Saved entries
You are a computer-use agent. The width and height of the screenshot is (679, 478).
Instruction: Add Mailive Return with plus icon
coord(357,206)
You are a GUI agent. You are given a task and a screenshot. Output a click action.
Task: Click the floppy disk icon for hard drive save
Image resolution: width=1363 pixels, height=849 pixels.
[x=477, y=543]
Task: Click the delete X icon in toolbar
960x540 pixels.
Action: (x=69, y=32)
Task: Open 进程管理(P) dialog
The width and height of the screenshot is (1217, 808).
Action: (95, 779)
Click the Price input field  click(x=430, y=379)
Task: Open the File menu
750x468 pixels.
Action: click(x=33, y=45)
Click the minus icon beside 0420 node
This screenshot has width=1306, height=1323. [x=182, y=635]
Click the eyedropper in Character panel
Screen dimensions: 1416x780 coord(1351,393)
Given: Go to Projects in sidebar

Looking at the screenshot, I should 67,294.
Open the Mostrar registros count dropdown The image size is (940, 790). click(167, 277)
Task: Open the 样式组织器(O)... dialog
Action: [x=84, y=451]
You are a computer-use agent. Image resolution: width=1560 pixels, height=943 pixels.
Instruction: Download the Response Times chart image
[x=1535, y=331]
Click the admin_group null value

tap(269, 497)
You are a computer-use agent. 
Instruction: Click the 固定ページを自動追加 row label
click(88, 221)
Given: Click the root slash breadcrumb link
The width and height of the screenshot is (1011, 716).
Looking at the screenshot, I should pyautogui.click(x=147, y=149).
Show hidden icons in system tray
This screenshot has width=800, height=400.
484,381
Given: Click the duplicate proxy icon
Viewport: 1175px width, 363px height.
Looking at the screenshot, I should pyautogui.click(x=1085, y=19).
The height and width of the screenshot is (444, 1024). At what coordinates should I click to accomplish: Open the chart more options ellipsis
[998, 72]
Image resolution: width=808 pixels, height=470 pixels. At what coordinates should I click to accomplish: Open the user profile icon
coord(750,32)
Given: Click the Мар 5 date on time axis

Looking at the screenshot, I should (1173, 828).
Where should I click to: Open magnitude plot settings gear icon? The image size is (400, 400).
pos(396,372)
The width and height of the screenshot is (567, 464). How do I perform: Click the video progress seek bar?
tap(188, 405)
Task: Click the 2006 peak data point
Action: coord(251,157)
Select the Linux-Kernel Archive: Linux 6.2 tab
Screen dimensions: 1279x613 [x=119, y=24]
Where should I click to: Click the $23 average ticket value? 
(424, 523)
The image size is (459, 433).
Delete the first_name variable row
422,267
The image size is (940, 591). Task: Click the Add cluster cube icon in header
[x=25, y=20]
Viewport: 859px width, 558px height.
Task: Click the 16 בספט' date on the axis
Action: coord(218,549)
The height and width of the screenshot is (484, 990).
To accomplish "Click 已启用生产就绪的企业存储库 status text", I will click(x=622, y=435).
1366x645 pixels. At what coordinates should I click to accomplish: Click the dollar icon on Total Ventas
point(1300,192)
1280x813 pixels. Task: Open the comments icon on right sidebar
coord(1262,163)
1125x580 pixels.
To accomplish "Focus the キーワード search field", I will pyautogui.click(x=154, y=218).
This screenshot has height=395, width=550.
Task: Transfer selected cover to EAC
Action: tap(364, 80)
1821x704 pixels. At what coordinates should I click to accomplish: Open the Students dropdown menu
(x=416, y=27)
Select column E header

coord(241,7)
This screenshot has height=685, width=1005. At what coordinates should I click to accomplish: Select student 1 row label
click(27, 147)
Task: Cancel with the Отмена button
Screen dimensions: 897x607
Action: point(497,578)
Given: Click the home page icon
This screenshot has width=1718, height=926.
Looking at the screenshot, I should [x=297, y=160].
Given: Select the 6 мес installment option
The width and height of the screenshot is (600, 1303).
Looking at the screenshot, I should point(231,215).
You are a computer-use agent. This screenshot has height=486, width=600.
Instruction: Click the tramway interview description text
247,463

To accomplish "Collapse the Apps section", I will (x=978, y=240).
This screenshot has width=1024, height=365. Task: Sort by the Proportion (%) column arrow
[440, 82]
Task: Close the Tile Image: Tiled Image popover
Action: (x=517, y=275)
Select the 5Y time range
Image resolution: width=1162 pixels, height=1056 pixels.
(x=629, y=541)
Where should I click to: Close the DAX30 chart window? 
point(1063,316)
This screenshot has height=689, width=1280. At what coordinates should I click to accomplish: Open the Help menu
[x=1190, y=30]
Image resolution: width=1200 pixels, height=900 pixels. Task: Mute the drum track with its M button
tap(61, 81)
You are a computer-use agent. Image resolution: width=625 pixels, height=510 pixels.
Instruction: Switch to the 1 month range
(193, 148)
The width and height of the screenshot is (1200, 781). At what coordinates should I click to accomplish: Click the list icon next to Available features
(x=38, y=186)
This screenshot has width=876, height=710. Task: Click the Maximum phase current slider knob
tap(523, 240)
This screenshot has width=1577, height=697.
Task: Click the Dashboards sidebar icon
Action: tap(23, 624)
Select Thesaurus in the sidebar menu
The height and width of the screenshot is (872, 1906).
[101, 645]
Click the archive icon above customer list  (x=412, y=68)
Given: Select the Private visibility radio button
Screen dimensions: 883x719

» TASK OBJECTIVE
Retype all of the entries. Keep each one exactly as written.

» TASK RESPONSE
You are a computer-use agent. The width and height of the screenshot is (679, 478).
Instruction: Add Mailive Return with plus icon
coord(357,206)
You are a GUI agent. You are given a task and a screenshot. Output a click action.
Task: Click the floppy disk icon for hard drive save
Image resolution: width=1363 pixels, height=849 pixels.
[x=477, y=543]
Task: Click the delete X icon in toolbar
960x540 pixels.
Action: (x=69, y=32)
Task: Open 进程管理(P) dialog
The width and height of the screenshot is (1217, 808).
Action: (95, 779)
Click the Price input field  click(x=430, y=379)
Task: Open the File menu
750x468 pixels.
Action: click(x=33, y=45)
Click the minus icon beside 0420 node
This screenshot has width=1306, height=1323. [x=182, y=635]
Click the eyedropper in Character panel
Screen dimensions: 1416x780 coord(1351,393)
Given: Go to Projects in sidebar

Looking at the screenshot, I should 67,294.
Open the Mostrar registros count dropdown The image size is (940, 790). click(167, 277)
Task: Open the 样式组织器(O)... dialog
Action: [x=84, y=451]
You are a computer-use agent. Image resolution: width=1560 pixels, height=943 pixels.
Instruction: Download the Response Times chart image
[x=1535, y=331]
Click the admin_group null value

tap(269, 497)
You are a computer-use agent. 
Instruction: Click the 固定ページを自動追加 row label
click(88, 221)
Given: Click the root slash breadcrumb link
The width and height of the screenshot is (1011, 716).
Looking at the screenshot, I should pyautogui.click(x=147, y=149).
Show hidden icons in system tray
This screenshot has width=800, height=400.
484,381
Given: Click the duplicate proxy icon
Viewport: 1175px width, 363px height.
Looking at the screenshot, I should pyautogui.click(x=1085, y=19).
The height and width of the screenshot is (444, 1024). At what coordinates should I click to accomplish: Open the chart more options ellipsis
[998, 72]
Image resolution: width=808 pixels, height=470 pixels. At what coordinates should I click to accomplish: Open the user profile icon
coord(750,32)
Given: Click the Мар 5 date on time axis

Looking at the screenshot, I should (1173, 828).
Where should I click to: Open magnitude plot settings gear icon? The image size is (400, 400).
pos(396,372)
The width and height of the screenshot is (567, 464). How do I perform: Click the video progress seek bar?
tap(188, 405)
Task: Click the 2006 peak data point
Action: coord(251,157)
Select the Linux-Kernel Archive: Linux 6.2 tab
Screen dimensions: 1279x613 [x=119, y=24]
Where should I click to: Click the $23 average ticket value? 
(424, 523)
The image size is (459, 433).
Delete the first_name variable row
422,267
The image size is (940, 591). Task: Click the Add cluster cube icon in header
[x=25, y=20]
Viewport: 859px width, 558px height.
Task: Click the 16 בספט' date on the axis
Action: coord(218,549)
The height and width of the screenshot is (484, 990).
To accomplish "Click 已启用生产就绪的企业存储库 status text", I will click(x=622, y=435).
1366x645 pixels. At what coordinates should I click to accomplish: Click the dollar icon on Total Ventas
point(1300,192)
1280x813 pixels. Task: Open the comments icon on right sidebar
coord(1262,163)
1125x580 pixels.
To accomplish "Focus the キーワード search field", I will pyautogui.click(x=154, y=218).
This screenshot has height=395, width=550.
Task: Transfer selected cover to EAC
Action: tap(364, 80)
1821x704 pixels. At what coordinates should I click to accomplish: Open the Students dropdown menu
(x=416, y=27)
Select column E header

coord(241,7)
This screenshot has height=685, width=1005. At what coordinates should I click to accomplish: Select student 1 row label
click(27, 147)
Task: Cancel with the Отмена button
Screen dimensions: 897x607
Action: point(497,578)
Given: Click the home page icon
This screenshot has width=1718, height=926.
Looking at the screenshot, I should [x=297, y=160].
Given: Select the 6 мес installment option
The width and height of the screenshot is (600, 1303).
Looking at the screenshot, I should point(231,215).
You are a computer-use agent. This screenshot has height=486, width=600.
Instruction: Click the tramway interview description text
247,463

To accomplish "Collapse the Apps section", I will (x=978, y=240).
This screenshot has width=1024, height=365. Task: Sort by the Proportion (%) column arrow
[440, 82]
Task: Close the Tile Image: Tiled Image popover
Action: (x=517, y=275)
Select the 5Y time range
Image resolution: width=1162 pixels, height=1056 pixels.
(x=629, y=541)
Where should I click to: Close the DAX30 chart window? 
point(1063,316)
This screenshot has height=689, width=1280. At what coordinates should I click to accomplish: Open the Help menu
[x=1190, y=30]
Image resolution: width=1200 pixels, height=900 pixels. Task: Mute the drum track with its M button
tap(61, 81)
You are a computer-use agent. Image resolution: width=625 pixels, height=510 pixels.
Instruction: Switch to the 1 month range
(193, 148)
The width and height of the screenshot is (1200, 781). At what coordinates should I click to accomplish: Click the list icon next to Available features
(x=38, y=186)
This screenshot has width=876, height=710. Task: Click the Maximum phase current slider knob
tap(523, 240)
This screenshot has width=1577, height=697.
Task: Click the Dashboards sidebar icon
Action: tap(23, 624)
Select Thesaurus in the sidebar menu
The height and width of the screenshot is (872, 1906).
[101, 645]
Click the archive icon above customer list  (x=412, y=68)
Given: Select the Private visibility radio button
Screen dimensions: 883x719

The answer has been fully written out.